いつか当たり前に思う日がくるのだろうか。
みのりは顔を俯かせ、涼介の暖かい手に引かれながら石畳を歩く。
藤丘は駅からすぐの場所に建っており、通路でつながっている。
みのりたちは階段を上って藤丘へ向かった。すると、急に涼介が
立ち止まる。
「あ、すみません」
「あらやだ! 梅畑君とみのり様じゃない!」
「は、え? 野木崎さん!」
「え、野木崎さん?」
涼介の声に顔を覗かせると、そこには目を丸くした野木崎が
立っていた。

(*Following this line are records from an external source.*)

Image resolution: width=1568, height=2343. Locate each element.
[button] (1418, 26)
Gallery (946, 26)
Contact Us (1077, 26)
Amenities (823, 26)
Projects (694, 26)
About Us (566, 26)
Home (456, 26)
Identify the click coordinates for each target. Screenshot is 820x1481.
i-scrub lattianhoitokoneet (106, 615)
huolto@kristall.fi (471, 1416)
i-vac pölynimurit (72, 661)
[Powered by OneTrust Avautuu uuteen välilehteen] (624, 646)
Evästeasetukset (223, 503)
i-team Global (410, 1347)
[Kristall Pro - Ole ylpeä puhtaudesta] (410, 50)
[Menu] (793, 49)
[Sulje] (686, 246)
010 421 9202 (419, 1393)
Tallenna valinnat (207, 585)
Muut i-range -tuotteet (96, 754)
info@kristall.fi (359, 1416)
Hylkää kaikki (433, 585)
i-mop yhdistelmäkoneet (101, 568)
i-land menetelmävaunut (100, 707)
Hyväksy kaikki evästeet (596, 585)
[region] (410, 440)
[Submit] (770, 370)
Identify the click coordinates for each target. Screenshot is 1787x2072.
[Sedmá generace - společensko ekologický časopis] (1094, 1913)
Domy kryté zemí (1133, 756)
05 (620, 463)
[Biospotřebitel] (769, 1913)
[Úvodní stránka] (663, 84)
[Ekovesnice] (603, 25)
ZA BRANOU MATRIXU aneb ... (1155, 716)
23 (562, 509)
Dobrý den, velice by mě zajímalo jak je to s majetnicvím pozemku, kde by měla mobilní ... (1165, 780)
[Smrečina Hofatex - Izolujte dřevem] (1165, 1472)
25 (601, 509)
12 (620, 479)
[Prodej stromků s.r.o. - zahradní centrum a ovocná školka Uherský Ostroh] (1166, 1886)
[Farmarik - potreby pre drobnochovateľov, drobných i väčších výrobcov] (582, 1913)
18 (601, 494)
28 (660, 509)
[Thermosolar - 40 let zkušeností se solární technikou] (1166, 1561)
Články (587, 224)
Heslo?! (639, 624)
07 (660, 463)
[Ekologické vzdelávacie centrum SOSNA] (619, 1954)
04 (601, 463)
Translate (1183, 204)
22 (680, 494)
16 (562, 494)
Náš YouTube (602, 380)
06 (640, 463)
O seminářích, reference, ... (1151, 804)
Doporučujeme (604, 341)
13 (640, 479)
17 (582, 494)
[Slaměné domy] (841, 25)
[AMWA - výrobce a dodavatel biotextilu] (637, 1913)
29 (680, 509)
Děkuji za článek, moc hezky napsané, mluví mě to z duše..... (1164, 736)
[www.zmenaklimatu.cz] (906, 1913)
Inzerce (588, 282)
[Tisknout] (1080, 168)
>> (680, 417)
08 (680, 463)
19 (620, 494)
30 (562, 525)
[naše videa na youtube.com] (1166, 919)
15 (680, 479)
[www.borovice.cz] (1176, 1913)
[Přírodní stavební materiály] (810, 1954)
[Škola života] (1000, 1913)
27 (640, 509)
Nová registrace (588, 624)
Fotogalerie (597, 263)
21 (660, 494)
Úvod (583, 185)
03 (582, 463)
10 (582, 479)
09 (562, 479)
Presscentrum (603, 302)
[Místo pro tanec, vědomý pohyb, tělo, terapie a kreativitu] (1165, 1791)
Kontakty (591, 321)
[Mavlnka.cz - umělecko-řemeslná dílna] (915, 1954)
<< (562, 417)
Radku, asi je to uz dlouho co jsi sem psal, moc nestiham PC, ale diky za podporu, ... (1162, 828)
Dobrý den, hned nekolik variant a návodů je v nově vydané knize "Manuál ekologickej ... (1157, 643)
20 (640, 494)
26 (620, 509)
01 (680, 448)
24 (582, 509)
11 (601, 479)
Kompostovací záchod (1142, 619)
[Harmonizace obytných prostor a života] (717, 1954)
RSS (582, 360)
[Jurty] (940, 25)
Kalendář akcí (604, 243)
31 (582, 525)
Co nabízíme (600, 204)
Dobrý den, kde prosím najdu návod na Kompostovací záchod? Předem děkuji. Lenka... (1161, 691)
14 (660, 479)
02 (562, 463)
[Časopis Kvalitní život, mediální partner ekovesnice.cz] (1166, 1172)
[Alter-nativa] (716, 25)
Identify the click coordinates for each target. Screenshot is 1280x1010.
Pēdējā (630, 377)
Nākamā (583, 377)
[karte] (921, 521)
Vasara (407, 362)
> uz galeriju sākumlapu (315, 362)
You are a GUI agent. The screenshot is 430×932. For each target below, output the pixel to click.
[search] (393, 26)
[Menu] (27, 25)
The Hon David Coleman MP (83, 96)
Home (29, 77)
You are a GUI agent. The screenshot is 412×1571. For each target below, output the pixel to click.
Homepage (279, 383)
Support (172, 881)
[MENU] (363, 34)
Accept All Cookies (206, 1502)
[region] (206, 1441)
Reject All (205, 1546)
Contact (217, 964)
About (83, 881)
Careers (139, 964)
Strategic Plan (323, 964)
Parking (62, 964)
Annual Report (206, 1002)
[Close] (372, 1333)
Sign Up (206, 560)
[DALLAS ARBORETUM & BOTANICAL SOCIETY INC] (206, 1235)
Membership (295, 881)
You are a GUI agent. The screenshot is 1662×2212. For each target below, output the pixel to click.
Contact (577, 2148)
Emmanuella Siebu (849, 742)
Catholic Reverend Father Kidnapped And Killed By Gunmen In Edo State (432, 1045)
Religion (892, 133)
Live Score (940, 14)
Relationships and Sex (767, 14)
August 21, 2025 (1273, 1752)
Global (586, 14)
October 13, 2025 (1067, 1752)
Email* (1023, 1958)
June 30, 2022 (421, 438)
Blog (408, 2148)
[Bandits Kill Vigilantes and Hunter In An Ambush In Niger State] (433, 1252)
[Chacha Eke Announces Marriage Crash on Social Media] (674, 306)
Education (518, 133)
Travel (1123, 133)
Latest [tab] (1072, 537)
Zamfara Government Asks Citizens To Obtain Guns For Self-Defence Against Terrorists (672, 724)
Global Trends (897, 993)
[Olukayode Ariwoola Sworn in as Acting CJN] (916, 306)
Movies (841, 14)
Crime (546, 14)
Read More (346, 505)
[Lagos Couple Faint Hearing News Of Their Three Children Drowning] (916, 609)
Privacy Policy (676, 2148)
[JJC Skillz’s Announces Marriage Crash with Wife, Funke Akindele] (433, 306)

みのりはぺこりと頭を下げる。
「あ、こんにちは」
「こんにちは。やだ、もしかしてデート?」
野木崎は繋がったままの手を凝視していた。これでは否定した
ところで信じてもらえないだろう。
「へ、いや、あの……」
言葉を濁らせると涼介が嬉し気に微笑む。
「ええ、まあ……」
(これってやっぱりデートだったんだ……)
涼介の肯定に、みのりは顔が熱くなった。
そんな自分たちを見て、野木崎が顔をにやつかせた。